Josh Simon and Ben Montet from the Carnegie Institution for Science and Caltech, respectively, looked at the Kepler data and found that in addition to these periods of dimming, the star’s overall brightness faded during the first four years it was being observed.

These additional observations were carried out following a claim that the star’s brightness had decreased by 14 per cent between 1890 and 1989.

“We thought that these data could confirm or refute the star’s long-term fading, and hopefully clarify what was causing the extraordinary dimming events observed in KIC 8462852,” says Simon.

Kepler data showed that KIC 8462852 had indeed faded in brightness by about one per cent during the first three years, before dropping in brightness by about two per cent over six months and remaining at that level for the final six months.

Comparing these observations to those of over 500 other stars by Kepler, the pair found that only a small fraction displayed fading similar to that of KIC 8462852.

“The steady brightness change in KIC 8462852 is pretty astounding,” says Montet.

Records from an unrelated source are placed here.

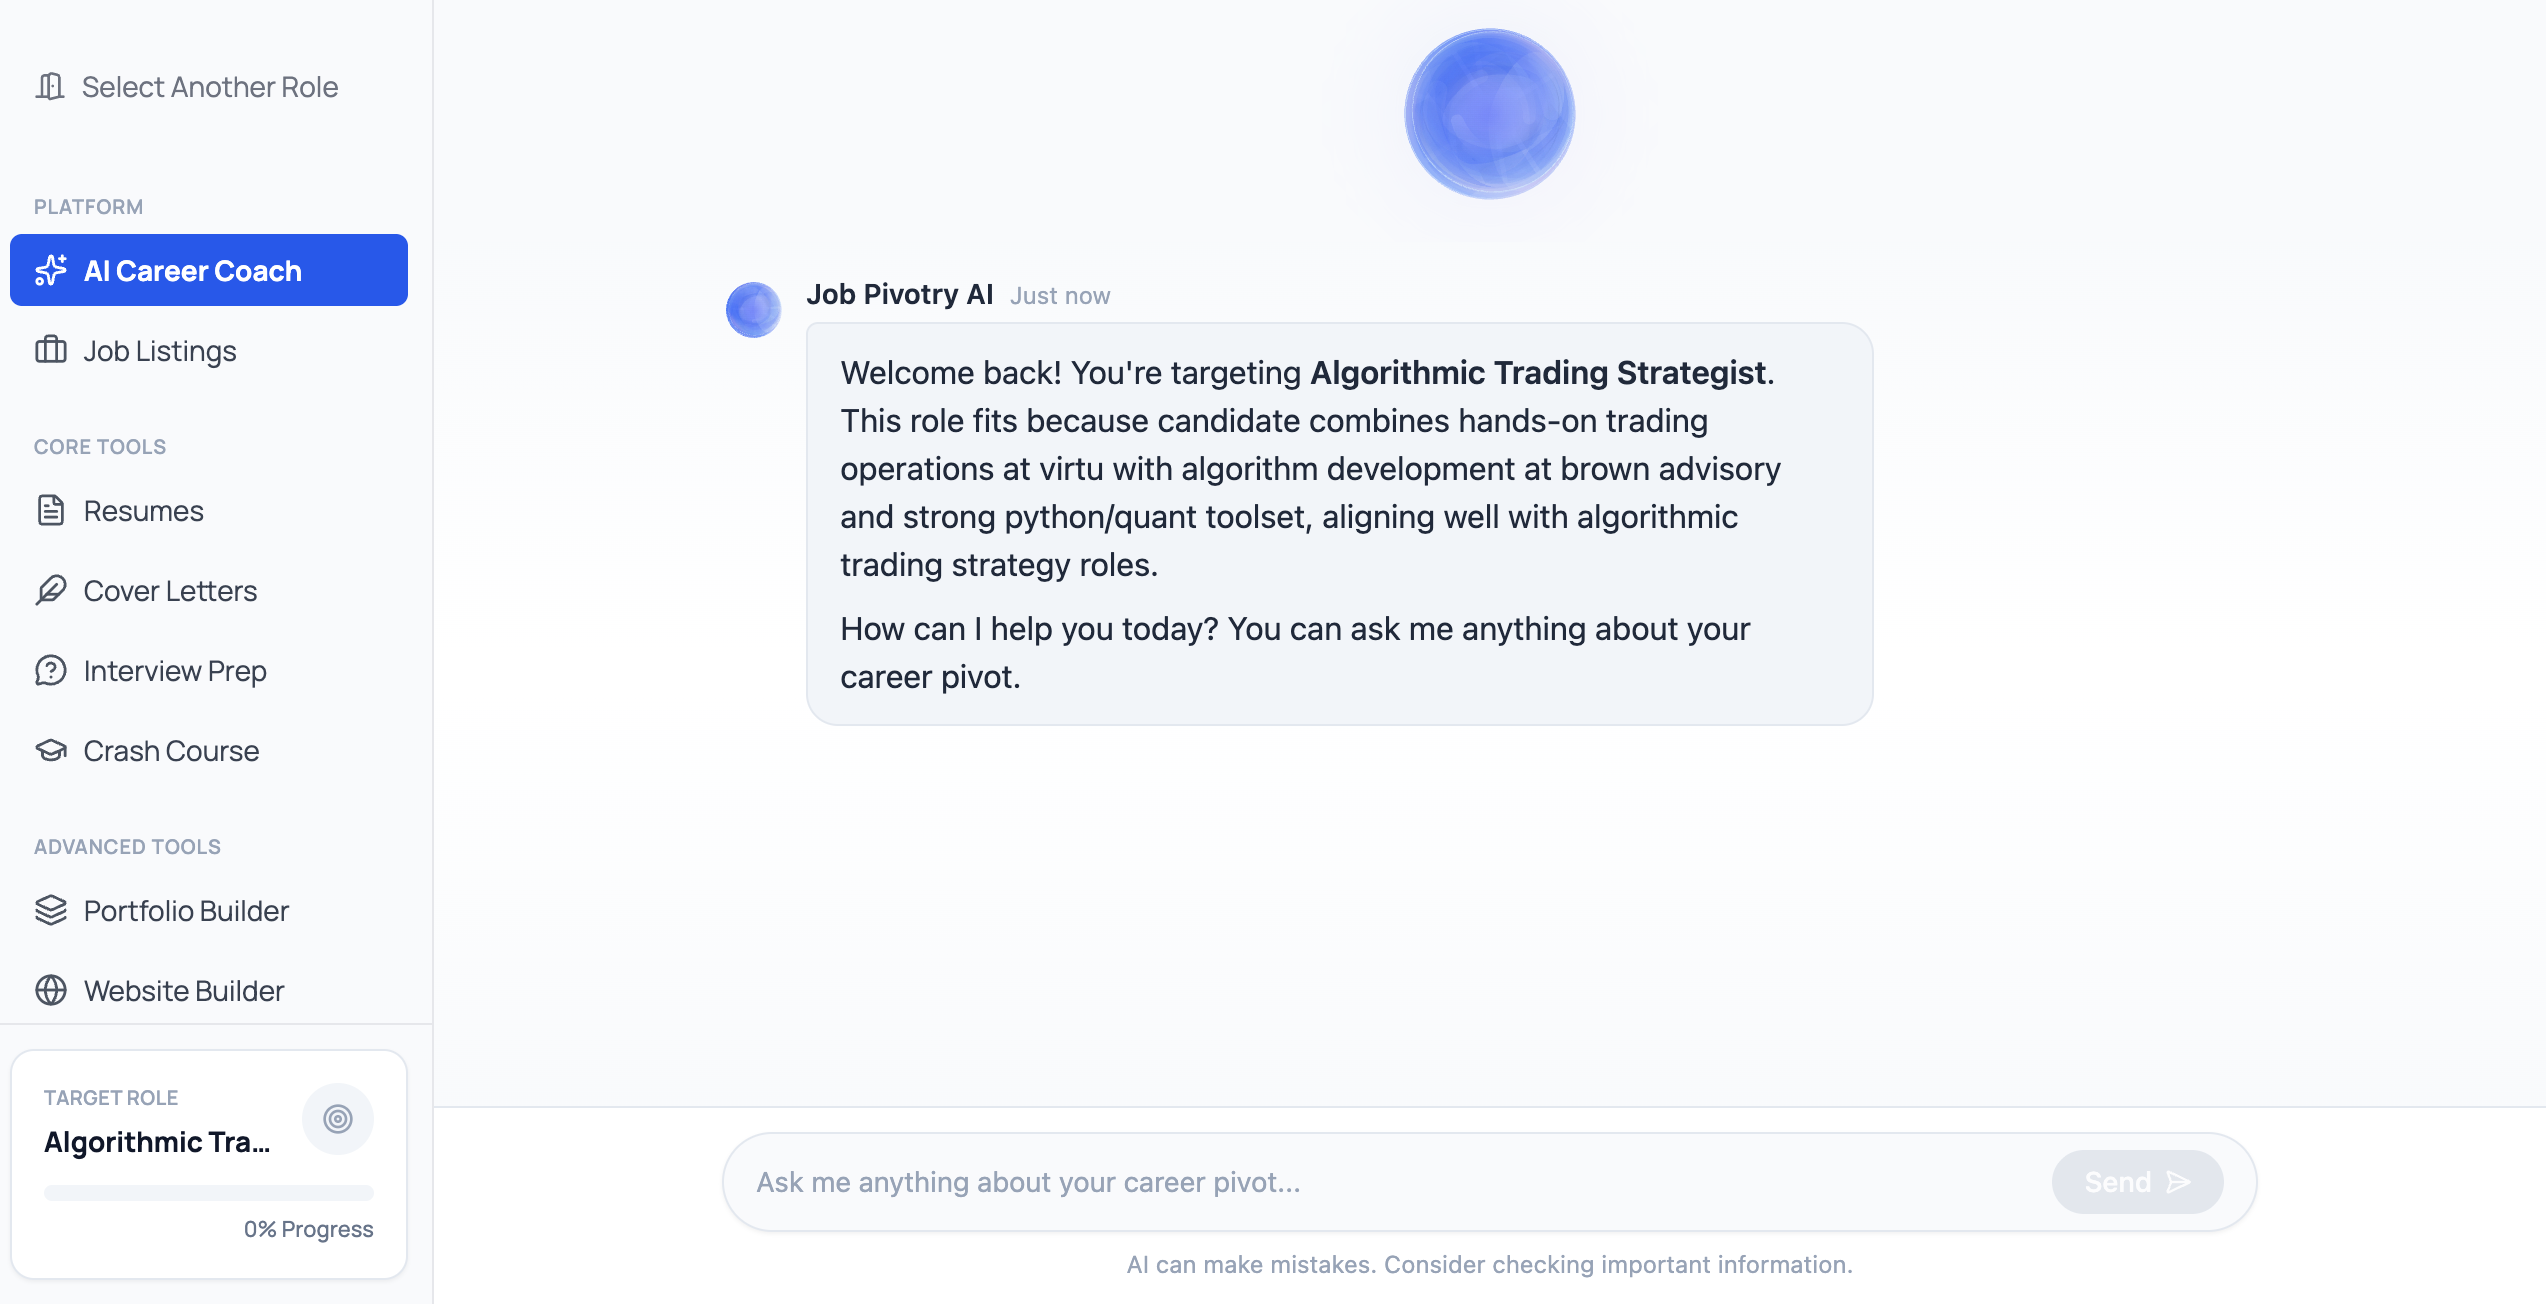
Task: Click the sparkle icon on AI Career Coach
Action: (x=51, y=271)
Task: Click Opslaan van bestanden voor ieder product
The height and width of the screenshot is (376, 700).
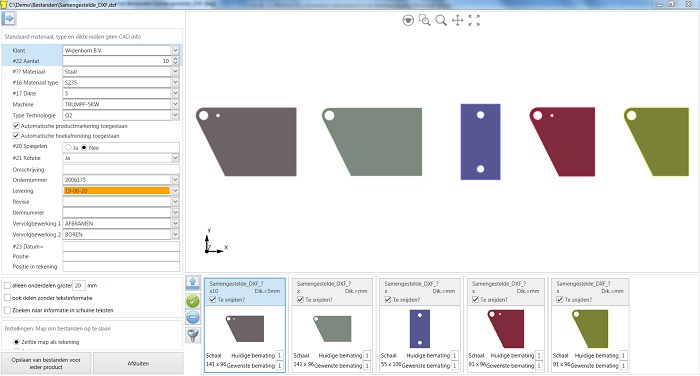Action: point(46,363)
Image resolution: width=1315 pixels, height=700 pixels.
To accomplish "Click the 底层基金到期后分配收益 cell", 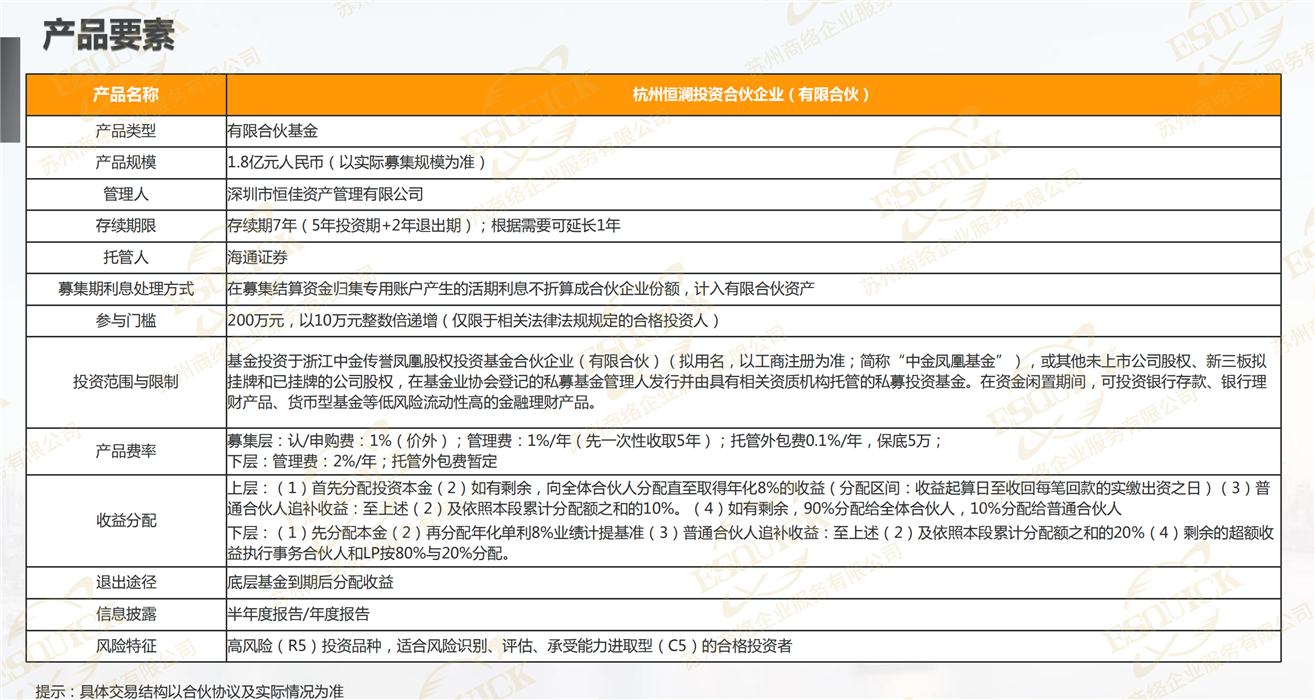I will pyautogui.click(x=311, y=582).
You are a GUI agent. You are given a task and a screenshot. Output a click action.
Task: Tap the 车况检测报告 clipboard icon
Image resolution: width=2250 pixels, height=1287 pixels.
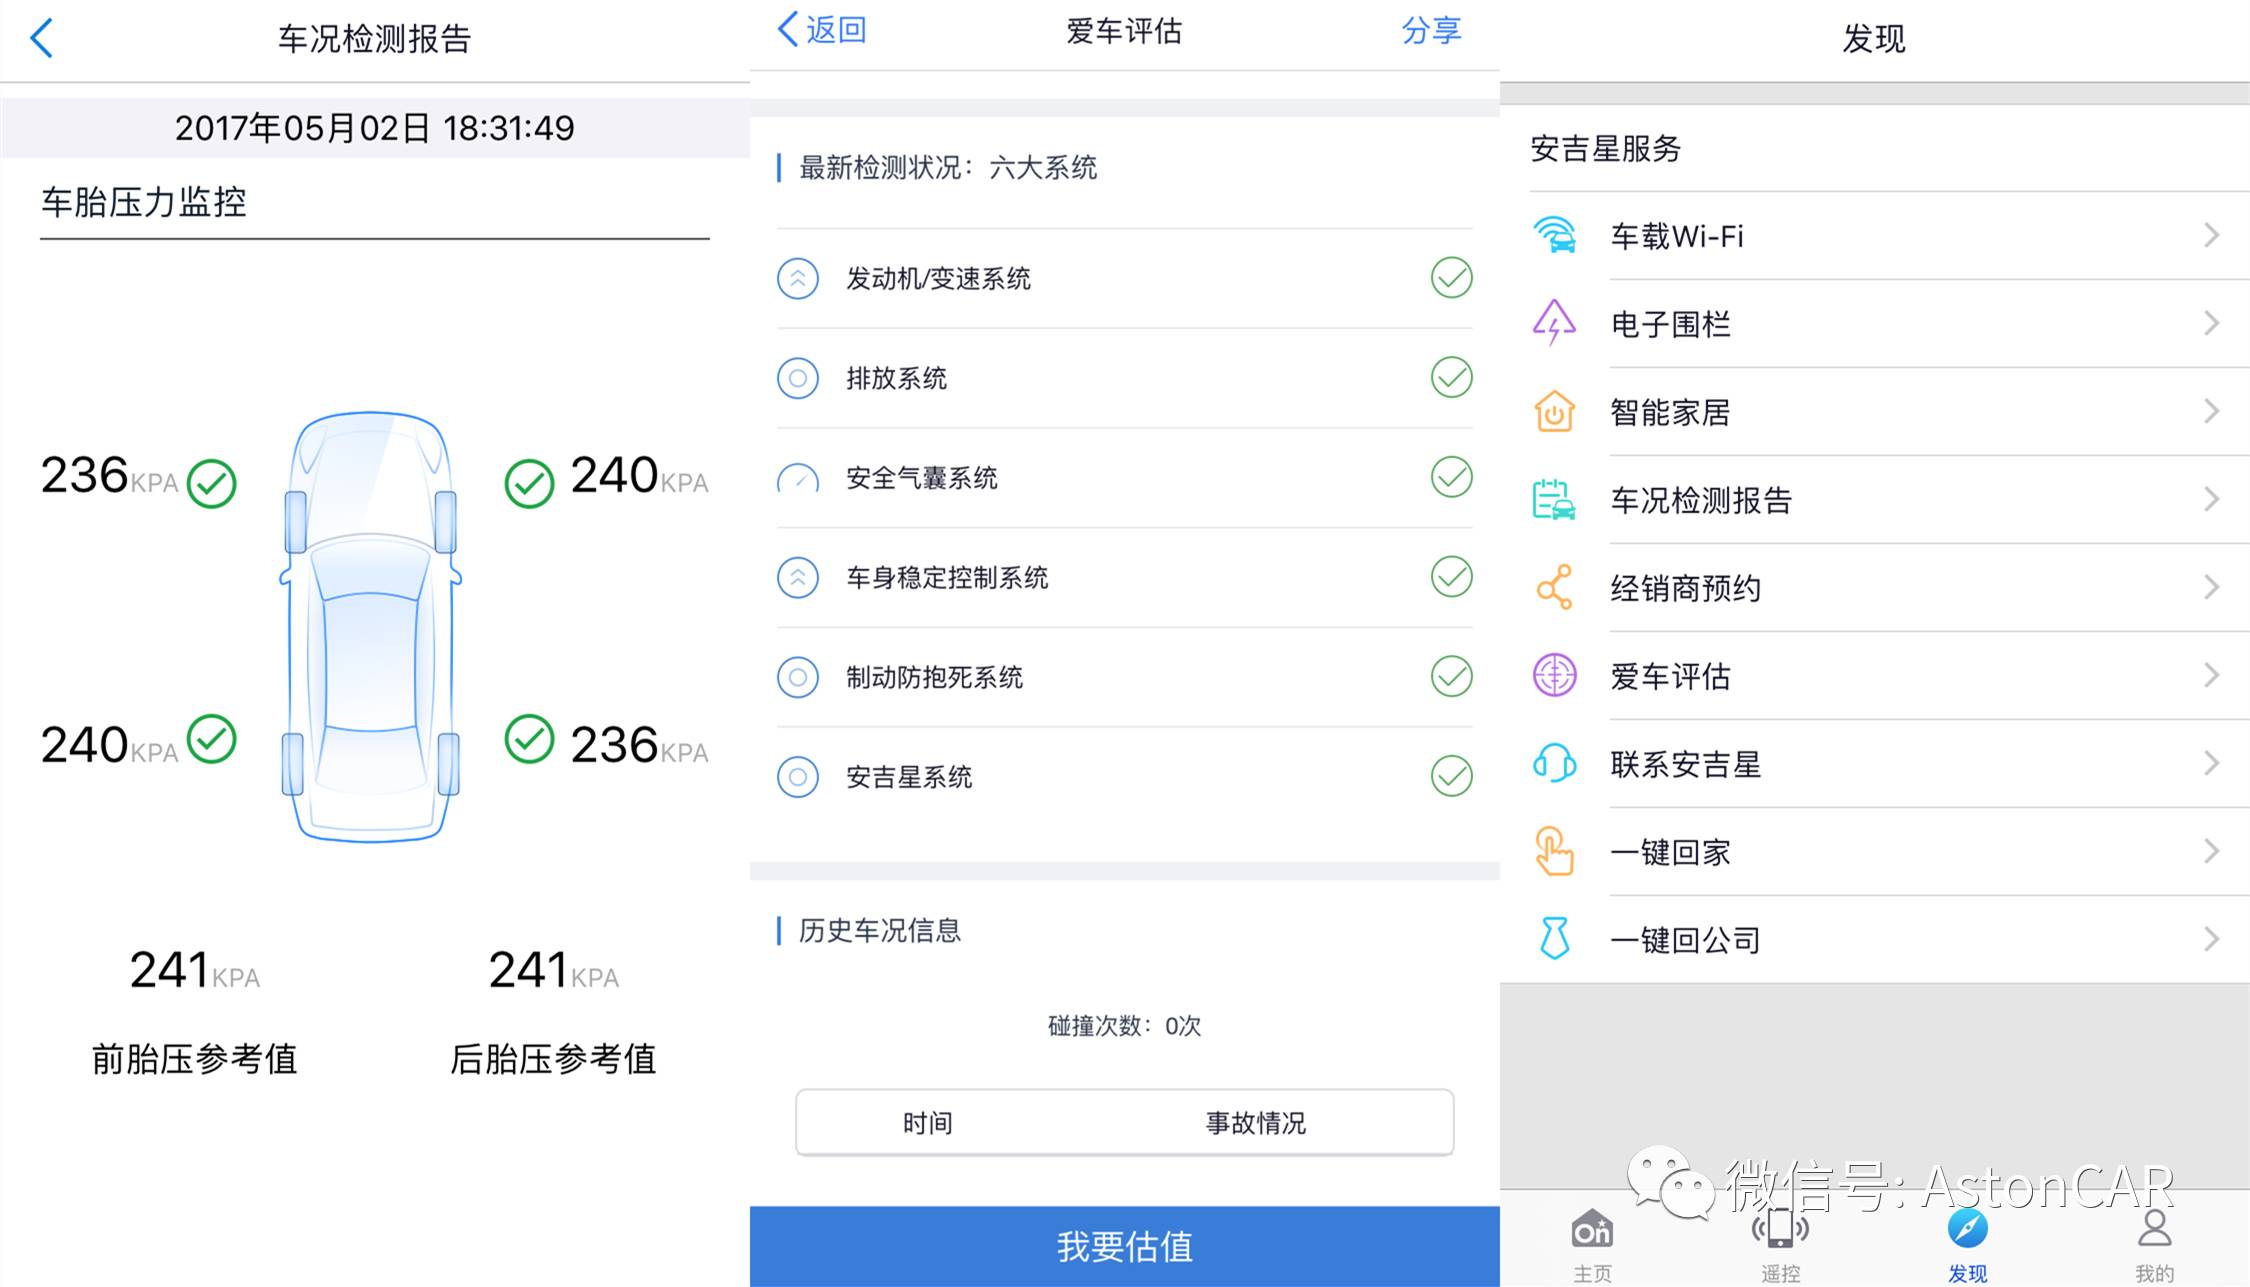coord(1554,499)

Our highly accurate measurements over four years demonstrate that the star really is getting fainter with time.

It is unprecedented for this type of star to slowly fade for years, and we don’t see anything else like it in the Kepler data.”

One way to explain the sudden drop in brightness over six months is a collision or breakup of a large body in the star system such as a planet or comet, but this wouldn’t explain the slower dimming that took place during the first three years.

“It’s a big challenge to come up with a good explanation for a star doing three different things that have never been seen before,” Montet says.


“But these observations will provide an important clue to solving the mystery of KIC 8462852.”